### Quoted passage ###

I have not seen much evidence of OAV going up enough to be useful. It goes up a little bit - but 90% of it stays in the bottom box.

I am highly suspicious about "bees circulate it up" into the 2nd box, most of it seems to come out the bottom.

When I close off the bottom - it just sits on the bottom board and condenses there without going up into the hive.


----------



## Amibusiness (Oct 3, 2016)

Are there bees in any of the boxes you experimented on? And what did sticky boards say?


----------



## Beejiujitsu (Oct 1, 2021)

username00101 said:


> I have not seen much evidence of OAV going up enough to be useful. It goes up a little bit - but 90% of it stays in the bottom box.
> 
> I am highly suspicious about "bees circulate it up" into the 2nd box, most of it seems to come out the bottom.
> 
> When I close off the bottom - it just sits on the bottom board and condenses there without going up into the hive.


Your experiment is incomplete, flawed, and lacking in scientific rigor.


----------



## Gypsi (Mar 27, 2011)

Ok. I have a Varrox evaporator pan and used to treat from under my screened bottom board. I was advised by a very wise member of beesource that my oa was probably crystallizing on the screen, and that's why my mite drops were so low.

He suggested making a spacer with a slot for the varrox pan. I only have 2 hives now. So I had spacers made, but installing them under the hive bodies has not occurred yet. I work a lot, would disrupt the bees and I'd have to postpone treatment. There is also the matter of a robber opening that then needs plugged.

I could maybe get the spacers between my boxes and treat, since I need to pull any honey anyway. Or I could put on top, and I have a glass window I could use for a viewing screen to see what's going on as I treat. Does that sound like it would work?


----------



## wildbranch2007 (Dec 3, 2008)

now this is how a study should be done, it indicates that one possible reason your "test" failed was an improperly designed bottom board 
https://www.uoguelph.ca/canpolin/Publications/ThompsonCody_MSc2011_edited.pdf


----------



## crofter (May 5, 2011)

wildbranch2007 said:


> now this is how a study should be done, it indicates that one possible reason your "test" failed was an improperly designed bottom board
> https://www.uoguelph.ca/canpolin/Publications/ThompsonCody_MSc2011_edited.pdf


You just didn't know how technical beekeeping was going to become way back when you got into it did you? Try to keep up eh!

###

▶ **Written task 1**:
In the beekeeping thread, why did Gypsi's mite drops come out so low when treating from under the screened bottom board? Answer in one to three sentences.
▶ **Written task 2**:
Proceed with the forum thread on oxalic acid vaporization from the point where it stops.
You won't need the data for anything here.

### Information provided ###

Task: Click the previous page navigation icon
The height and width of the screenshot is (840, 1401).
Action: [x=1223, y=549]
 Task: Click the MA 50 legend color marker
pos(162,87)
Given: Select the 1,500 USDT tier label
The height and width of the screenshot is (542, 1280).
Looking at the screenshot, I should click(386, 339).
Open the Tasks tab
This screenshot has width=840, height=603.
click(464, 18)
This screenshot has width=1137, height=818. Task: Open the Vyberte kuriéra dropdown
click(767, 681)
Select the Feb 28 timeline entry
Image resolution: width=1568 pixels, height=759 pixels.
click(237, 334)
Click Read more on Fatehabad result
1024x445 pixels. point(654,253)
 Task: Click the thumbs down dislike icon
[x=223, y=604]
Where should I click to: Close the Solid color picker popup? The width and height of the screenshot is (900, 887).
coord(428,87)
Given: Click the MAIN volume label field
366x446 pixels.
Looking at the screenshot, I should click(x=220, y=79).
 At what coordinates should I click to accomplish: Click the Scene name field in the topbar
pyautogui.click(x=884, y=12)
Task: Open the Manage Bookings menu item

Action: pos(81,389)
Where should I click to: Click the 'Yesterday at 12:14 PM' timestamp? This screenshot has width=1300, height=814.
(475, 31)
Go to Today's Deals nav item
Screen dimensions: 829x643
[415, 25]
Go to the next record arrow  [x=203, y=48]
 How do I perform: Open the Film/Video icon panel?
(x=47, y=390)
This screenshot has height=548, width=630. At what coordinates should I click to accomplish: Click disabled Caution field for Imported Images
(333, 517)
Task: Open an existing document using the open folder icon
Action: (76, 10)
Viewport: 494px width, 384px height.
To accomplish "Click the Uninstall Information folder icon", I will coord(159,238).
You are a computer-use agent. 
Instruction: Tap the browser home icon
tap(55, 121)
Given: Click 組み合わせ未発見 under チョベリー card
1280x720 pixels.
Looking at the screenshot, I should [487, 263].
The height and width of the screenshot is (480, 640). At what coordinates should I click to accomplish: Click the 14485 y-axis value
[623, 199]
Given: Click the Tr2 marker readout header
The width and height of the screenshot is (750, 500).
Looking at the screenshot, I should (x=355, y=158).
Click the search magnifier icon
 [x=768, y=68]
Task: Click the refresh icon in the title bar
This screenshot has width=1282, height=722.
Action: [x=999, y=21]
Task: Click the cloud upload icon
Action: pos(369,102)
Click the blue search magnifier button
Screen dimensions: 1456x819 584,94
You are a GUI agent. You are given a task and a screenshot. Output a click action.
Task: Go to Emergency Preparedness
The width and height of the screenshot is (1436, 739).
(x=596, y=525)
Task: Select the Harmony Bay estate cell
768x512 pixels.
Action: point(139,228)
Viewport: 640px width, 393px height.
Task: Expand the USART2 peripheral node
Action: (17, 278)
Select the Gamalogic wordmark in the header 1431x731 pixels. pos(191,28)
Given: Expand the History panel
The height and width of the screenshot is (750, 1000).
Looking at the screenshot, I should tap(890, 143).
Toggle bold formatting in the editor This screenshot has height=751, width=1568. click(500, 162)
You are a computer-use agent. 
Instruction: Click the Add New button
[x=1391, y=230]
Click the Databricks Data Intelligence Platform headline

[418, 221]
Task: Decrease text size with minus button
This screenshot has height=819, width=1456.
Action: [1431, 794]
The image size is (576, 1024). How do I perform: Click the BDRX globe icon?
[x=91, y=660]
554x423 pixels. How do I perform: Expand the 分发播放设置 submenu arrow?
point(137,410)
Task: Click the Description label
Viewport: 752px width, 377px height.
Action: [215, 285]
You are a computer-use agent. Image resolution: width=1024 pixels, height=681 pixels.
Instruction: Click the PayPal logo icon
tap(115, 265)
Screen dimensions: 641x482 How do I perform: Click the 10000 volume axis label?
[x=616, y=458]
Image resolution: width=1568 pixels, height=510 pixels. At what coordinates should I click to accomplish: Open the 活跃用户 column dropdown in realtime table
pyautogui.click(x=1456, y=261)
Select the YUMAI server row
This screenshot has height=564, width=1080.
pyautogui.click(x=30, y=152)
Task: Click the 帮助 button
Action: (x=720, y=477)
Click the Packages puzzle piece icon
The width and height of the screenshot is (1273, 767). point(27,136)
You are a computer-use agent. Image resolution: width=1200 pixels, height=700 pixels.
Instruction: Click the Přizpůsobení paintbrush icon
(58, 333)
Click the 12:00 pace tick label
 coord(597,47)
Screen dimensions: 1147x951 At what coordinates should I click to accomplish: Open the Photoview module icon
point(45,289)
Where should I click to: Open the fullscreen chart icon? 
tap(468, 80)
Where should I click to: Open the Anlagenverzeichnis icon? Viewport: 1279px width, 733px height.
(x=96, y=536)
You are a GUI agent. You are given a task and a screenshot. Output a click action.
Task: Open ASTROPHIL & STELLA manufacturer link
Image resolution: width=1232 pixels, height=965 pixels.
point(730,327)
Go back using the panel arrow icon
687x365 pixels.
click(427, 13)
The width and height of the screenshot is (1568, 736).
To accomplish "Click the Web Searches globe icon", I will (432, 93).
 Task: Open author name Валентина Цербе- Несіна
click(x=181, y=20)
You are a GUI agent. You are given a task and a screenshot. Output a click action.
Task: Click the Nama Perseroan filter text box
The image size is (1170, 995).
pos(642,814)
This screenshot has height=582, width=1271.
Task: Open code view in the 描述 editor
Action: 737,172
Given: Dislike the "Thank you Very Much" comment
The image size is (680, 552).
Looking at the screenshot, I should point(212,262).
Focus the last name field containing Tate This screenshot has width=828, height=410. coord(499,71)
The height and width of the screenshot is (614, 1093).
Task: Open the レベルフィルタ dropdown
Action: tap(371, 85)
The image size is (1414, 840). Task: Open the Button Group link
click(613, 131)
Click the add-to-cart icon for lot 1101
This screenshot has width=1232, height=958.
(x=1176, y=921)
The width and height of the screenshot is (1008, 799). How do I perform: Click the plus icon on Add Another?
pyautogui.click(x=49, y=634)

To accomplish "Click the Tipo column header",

###

▶ **Reply 1**:
A very wise member of beesource told Gypsi that the oa was probably crystallizing on the screen. That was why the mite drops were so low.

▶ **Reply 2**:
----------



## johno (Dec 4, 2011)

Wildbranch, my bees flunked maths, so I just treat from higher up the stack.


----------



## Fivej (Apr 4, 2016)

Wait. Now you are saying you used a band heater, not a pan heater? You said pan heater but that does not change my position that vaping from the bottom works if done properly. Period. Ugh. J


----------



## Arnie (Jan 30, 2014)

I'm doing some fall OAV-ing so I thought would share some observations.

First, my backyard hives.
They are ten frame mediums, stacked 4 high.
I like that set up for ease of swarm prevention splits.

Anyway, I treat those from the bottom with the Easyvap. Used to use an inexpensive wand years ago. Never lost one of the backyard hives. 

So I vaped them today and popped the lids. There was some vapor coming out the inner cover hole Not a lot, but some. Bees were fanning after I pulled the towels blocking the entrances. 
Temperature was close to 50 degrees.

Then I went to one of the other yards. Some of these are treated from the bottom board and others from the middle. But now the temperature was 41 degrees. Kinda on the edge temp-wise.
Treated and really not much vapor at all was coming out the top on any of the hives. I'm guessing that was the temperature.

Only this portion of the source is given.